§ **Assignment**
In the entries that follow, find the line containing "Expand Machpants row details" and the line containing "Task: Open the Owner access type dropdown", then retype exactly the lines from the first through the second, pictures excluded.

§ **Dataset records**
□ □ □ □ □

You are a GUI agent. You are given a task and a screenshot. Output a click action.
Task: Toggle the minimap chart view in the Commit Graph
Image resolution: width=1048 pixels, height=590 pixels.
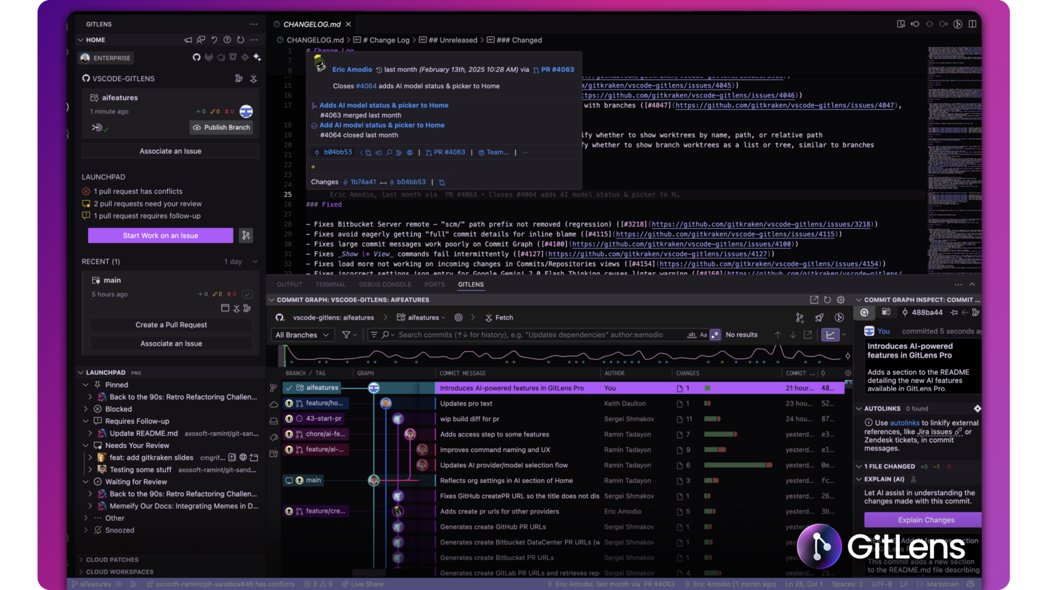(830, 335)
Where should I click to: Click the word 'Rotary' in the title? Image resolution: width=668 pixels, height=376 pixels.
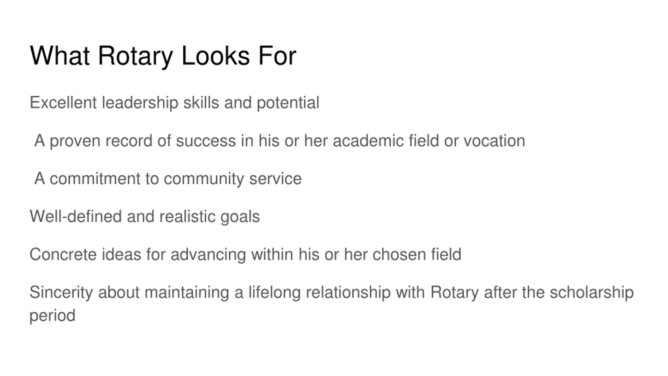135,56
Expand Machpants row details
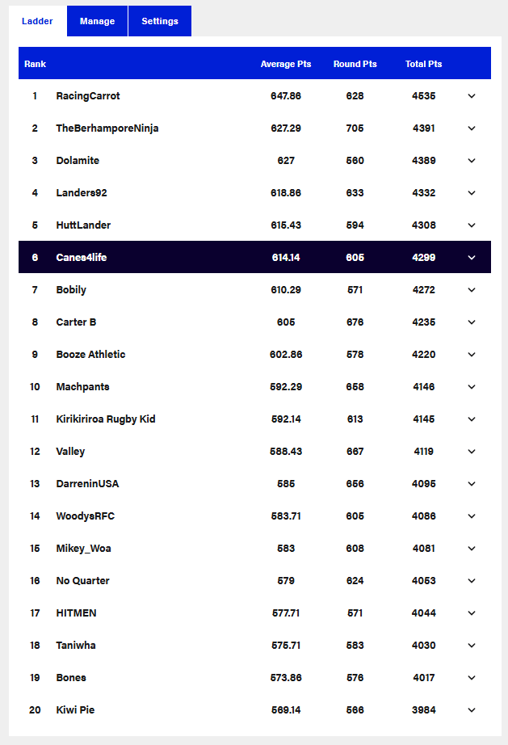508x745 pixels. pyautogui.click(x=472, y=387)
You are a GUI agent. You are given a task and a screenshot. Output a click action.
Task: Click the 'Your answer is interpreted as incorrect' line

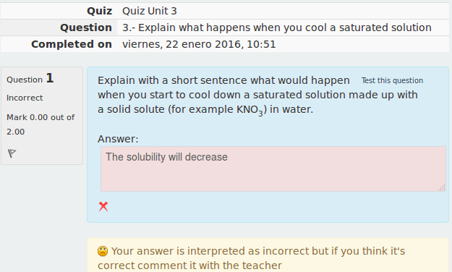[258, 251]
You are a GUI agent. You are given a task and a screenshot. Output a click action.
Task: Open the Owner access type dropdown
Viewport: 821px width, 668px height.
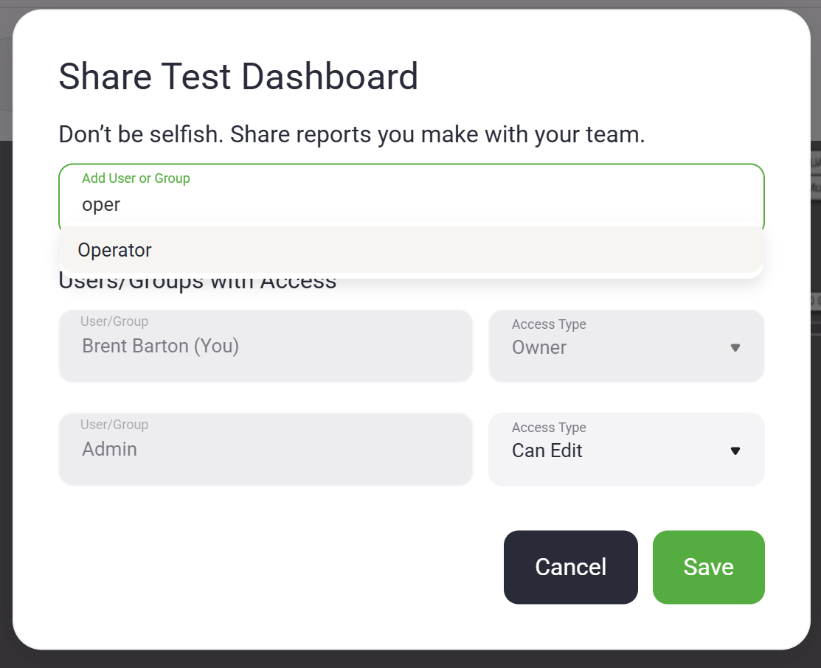(x=626, y=347)
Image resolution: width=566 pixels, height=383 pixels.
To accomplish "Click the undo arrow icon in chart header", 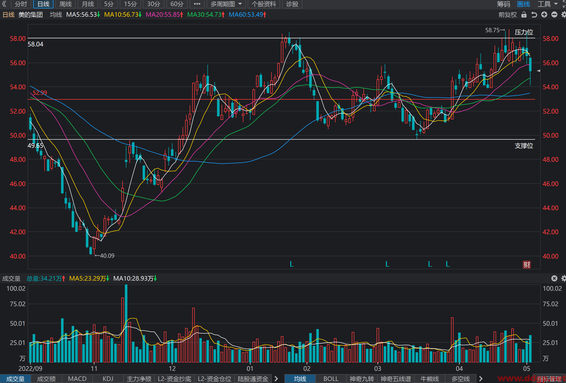I will coord(534,15).
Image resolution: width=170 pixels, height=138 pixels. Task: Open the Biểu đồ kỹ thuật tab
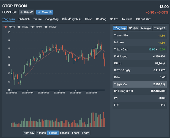click(72, 19)
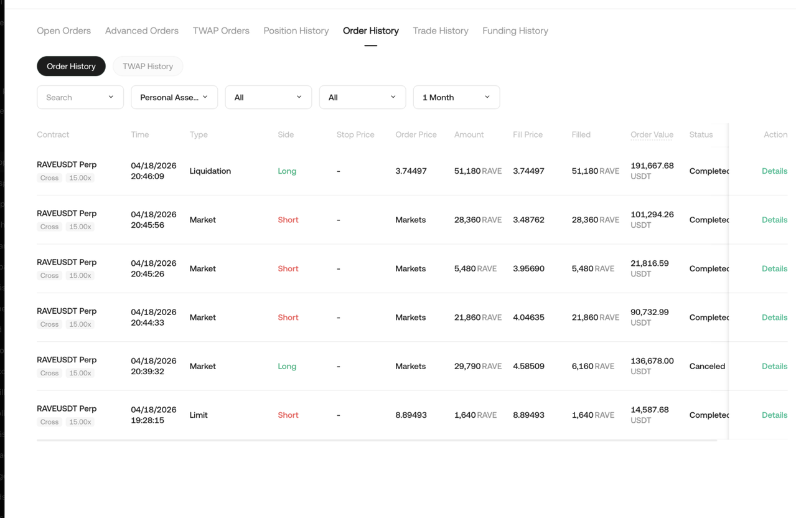Click the Order Value column header

652,134
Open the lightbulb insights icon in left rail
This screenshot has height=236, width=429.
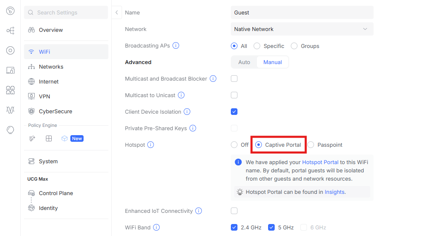click(10, 130)
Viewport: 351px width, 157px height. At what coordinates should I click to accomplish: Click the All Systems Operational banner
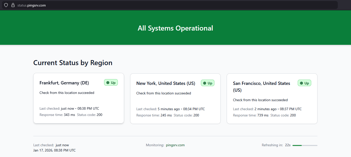175,28
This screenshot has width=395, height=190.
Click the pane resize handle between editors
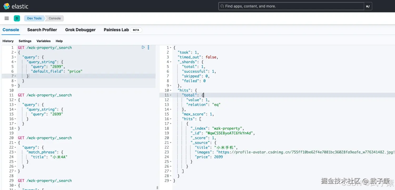pyautogui.click(x=157, y=187)
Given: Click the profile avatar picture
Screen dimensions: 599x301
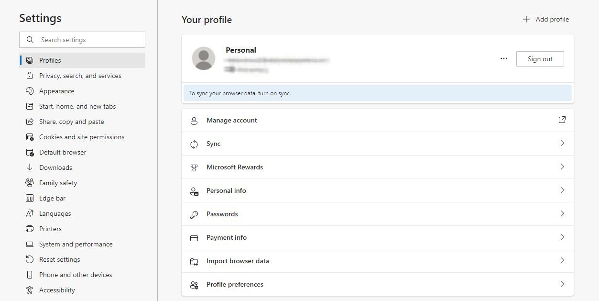Looking at the screenshot, I should coord(203,58).
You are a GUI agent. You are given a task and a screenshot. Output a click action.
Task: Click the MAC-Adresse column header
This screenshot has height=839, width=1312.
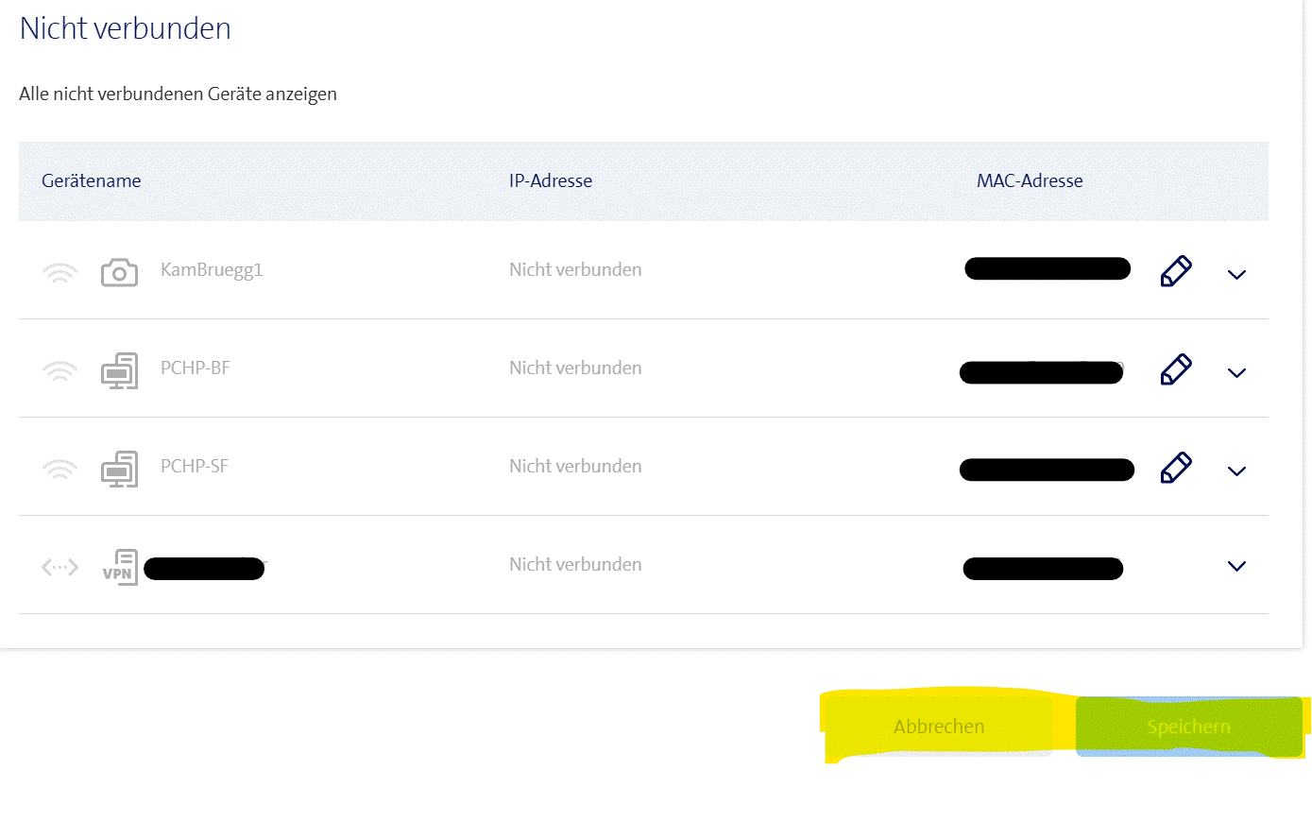click(x=1030, y=181)
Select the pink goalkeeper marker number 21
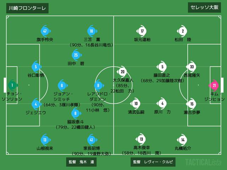The width and height of the screenshot is (227, 170). (x=214, y=85)
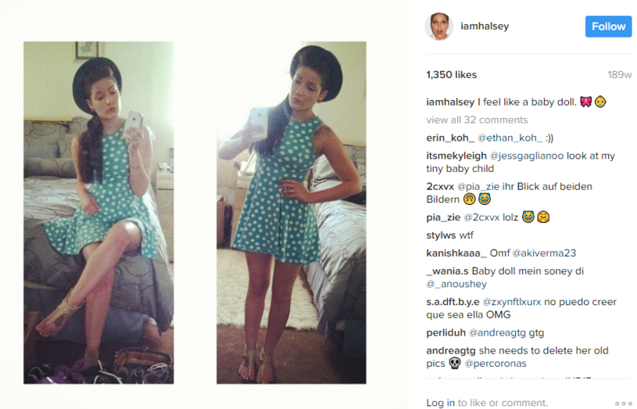This screenshot has width=637, height=409.
Task: Click the Log in link
Action: point(440,403)
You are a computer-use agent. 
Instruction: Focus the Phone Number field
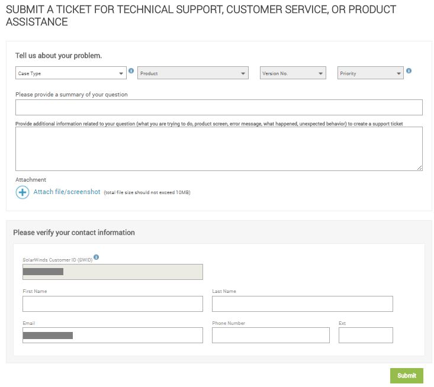tap(271, 336)
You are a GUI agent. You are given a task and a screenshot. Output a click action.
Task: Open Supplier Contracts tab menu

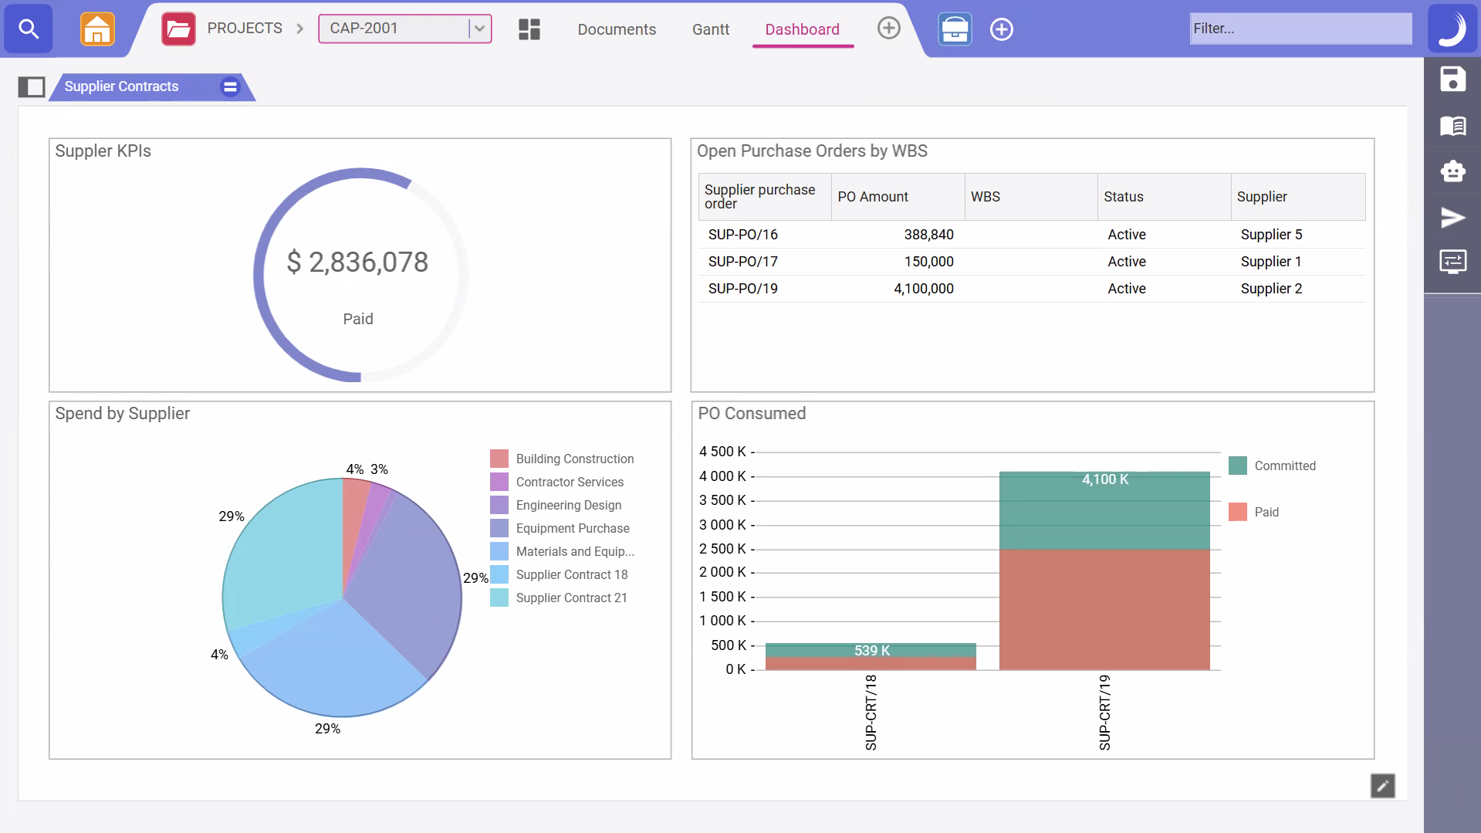(x=230, y=86)
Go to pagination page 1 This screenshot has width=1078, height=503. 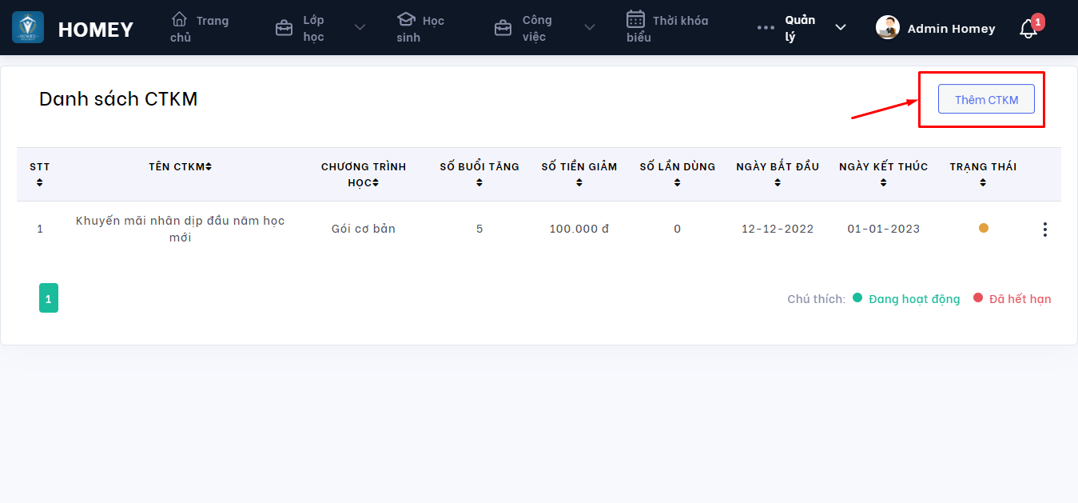tap(49, 298)
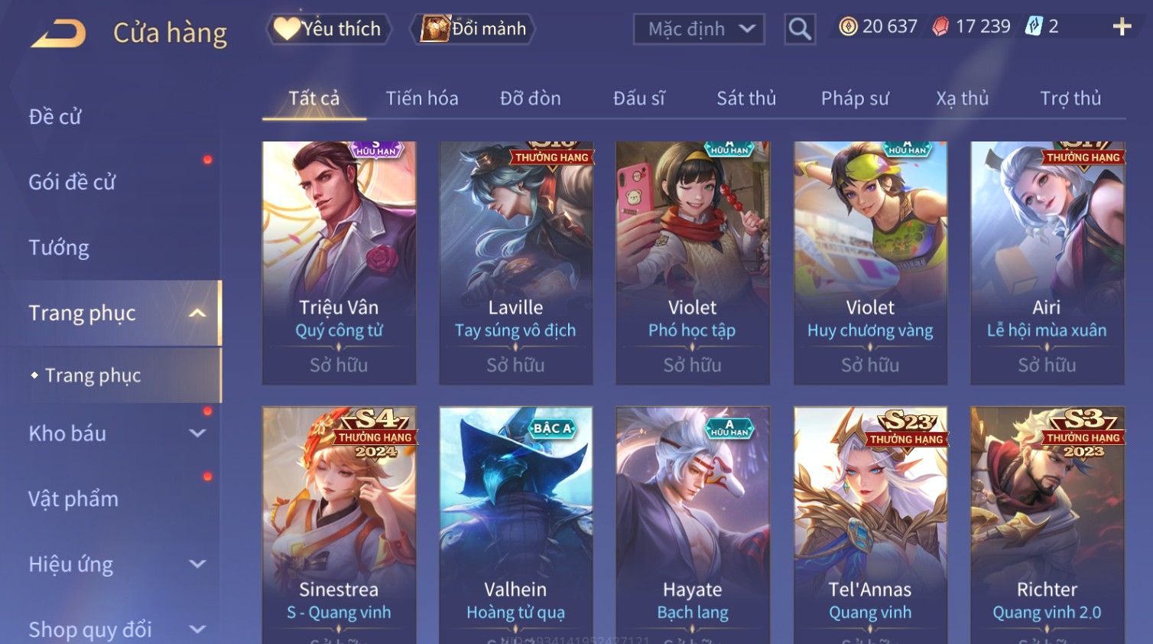
Task: Tap the plus icon to add currency
Action: click(1122, 27)

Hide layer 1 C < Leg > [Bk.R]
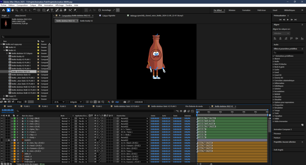pos(2,118)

□ □ □ □ □

§ **Solved problem**
Expand Machpants row details
508x745 pixels. pyautogui.click(x=472, y=387)
You are a GUI agent. You are given a task and a screenshot. Output a click action.
Task: Click the 'Your answer is interpreted as incorrect' line

[258, 251]
You are a GUI agent. You are given a task and a screenshot. Output a click action.
Task: Open the Owner access type dropdown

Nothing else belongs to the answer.